(Recorded data)
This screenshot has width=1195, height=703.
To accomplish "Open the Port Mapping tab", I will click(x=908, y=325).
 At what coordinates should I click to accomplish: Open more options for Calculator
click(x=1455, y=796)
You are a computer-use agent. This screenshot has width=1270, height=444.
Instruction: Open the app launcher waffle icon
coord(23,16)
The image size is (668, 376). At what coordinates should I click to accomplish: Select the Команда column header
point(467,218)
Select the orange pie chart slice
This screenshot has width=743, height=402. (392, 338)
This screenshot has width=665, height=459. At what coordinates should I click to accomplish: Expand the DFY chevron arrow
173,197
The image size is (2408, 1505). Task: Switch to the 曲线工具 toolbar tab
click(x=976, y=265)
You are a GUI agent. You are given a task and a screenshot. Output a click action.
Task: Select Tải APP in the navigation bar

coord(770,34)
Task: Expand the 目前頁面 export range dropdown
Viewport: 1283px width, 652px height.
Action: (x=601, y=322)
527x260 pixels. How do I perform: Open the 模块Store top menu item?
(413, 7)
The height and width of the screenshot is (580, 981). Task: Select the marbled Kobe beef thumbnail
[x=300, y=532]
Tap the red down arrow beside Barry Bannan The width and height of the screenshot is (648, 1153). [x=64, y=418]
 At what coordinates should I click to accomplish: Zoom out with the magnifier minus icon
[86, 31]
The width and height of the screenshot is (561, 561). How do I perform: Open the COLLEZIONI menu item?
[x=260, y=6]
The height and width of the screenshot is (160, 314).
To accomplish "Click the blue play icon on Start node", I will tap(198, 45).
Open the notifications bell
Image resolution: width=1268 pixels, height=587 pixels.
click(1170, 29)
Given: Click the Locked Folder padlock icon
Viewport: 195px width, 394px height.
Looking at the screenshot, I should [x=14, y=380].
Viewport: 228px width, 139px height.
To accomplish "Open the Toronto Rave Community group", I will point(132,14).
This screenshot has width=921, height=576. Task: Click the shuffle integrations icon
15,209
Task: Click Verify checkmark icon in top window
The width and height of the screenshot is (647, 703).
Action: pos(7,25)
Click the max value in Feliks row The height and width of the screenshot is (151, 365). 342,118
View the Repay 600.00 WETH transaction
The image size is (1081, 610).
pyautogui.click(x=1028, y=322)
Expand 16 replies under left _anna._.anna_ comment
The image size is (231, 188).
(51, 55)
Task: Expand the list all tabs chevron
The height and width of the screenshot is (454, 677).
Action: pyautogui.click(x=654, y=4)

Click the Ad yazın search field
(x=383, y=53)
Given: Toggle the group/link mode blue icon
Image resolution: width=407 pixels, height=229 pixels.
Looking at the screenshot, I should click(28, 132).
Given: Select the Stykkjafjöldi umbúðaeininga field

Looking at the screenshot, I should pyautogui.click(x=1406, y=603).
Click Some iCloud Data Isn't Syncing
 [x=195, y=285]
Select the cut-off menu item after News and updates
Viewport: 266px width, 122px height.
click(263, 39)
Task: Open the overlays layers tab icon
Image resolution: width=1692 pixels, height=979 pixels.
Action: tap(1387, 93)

▶ [SHORT PROBLEM]: Quote all of the rows above verbatim, from first to last.

▶ [FULL SOLUTION]:
This screenshot has width=1195, height=703.
To accomplish "Open the Port Mapping tab", I will click(x=908, y=325).
 At what coordinates should I click to accomplish: Open more options for Calculator
click(x=1455, y=796)
You are a computer-use agent. This screenshot has width=1270, height=444.
Instruction: Open the app launcher waffle icon
coord(23,16)
The image size is (668, 376). At what coordinates should I click to accomplish: Select the Команда column header
point(467,218)
Select the orange pie chart slice
This screenshot has width=743, height=402. (392, 338)
This screenshot has width=665, height=459. At what coordinates should I click to accomplish: Expand the DFY chevron arrow
173,197
The image size is (2408, 1505). Task: Switch to the 曲线工具 toolbar tab
click(x=976, y=265)
You are a GUI agent. You are given a task and a screenshot. Output a click action.
Task: Select Tải APP in the navigation bar

coord(770,34)
Task: Expand the 目前頁面 export range dropdown
Viewport: 1283px width, 652px height.
Action: (x=601, y=322)
527x260 pixels. How do I perform: Open the 模块Store top menu item?
(413, 7)
The height and width of the screenshot is (580, 981). Task: Select the marbled Kobe beef thumbnail
[x=300, y=532]
Tap the red down arrow beside Barry Bannan The width and height of the screenshot is (648, 1153). [x=64, y=418]
 At what coordinates should I click to accomplish: Zoom out with the magnifier minus icon
[86, 31]
The width and height of the screenshot is (561, 561). How do I perform: Open the COLLEZIONI menu item?
[x=260, y=6]
The height and width of the screenshot is (160, 314).
To accomplish "Click the blue play icon on Start node", I will tap(198, 45).
Open the notifications bell
Image resolution: width=1268 pixels, height=587 pixels.
click(1170, 29)
Given: Click the Locked Folder padlock icon
Viewport: 195px width, 394px height.
Looking at the screenshot, I should [x=14, y=380].
Viewport: 228px width, 139px height.
To accomplish "Open the Toronto Rave Community group", I will point(132,14).
This screenshot has width=921, height=576. Task: Click the shuffle integrations icon
15,209
Task: Click Verify checkmark icon in top window
The width and height of the screenshot is (647, 703).
Action: pos(7,25)
Click the max value in Feliks row The height and width of the screenshot is (151, 365). 342,118
View the Repay 600.00 WETH transaction
The image size is (1081, 610).
pyautogui.click(x=1028, y=322)
Expand 16 replies under left _anna._.anna_ comment
The image size is (231, 188).
(51, 55)
Task: Expand the list all tabs chevron
The height and width of the screenshot is (454, 677).
Action: pyautogui.click(x=654, y=4)

Click the Ad yazın search field
(x=383, y=53)
Given: Toggle the group/link mode blue icon
Image resolution: width=407 pixels, height=229 pixels.
Looking at the screenshot, I should click(28, 132).
Given: Select the Stykkjafjöldi umbúðaeininga field

Looking at the screenshot, I should pyautogui.click(x=1406, y=603).
Click Some iCloud Data Isn't Syncing
 [x=195, y=285]
Select the cut-off menu item after News and updates
Viewport: 266px width, 122px height.
click(263, 39)
Task: Open the overlays layers tab icon
Image resolution: width=1692 pixels, height=979 pixels.
Action: tap(1387, 93)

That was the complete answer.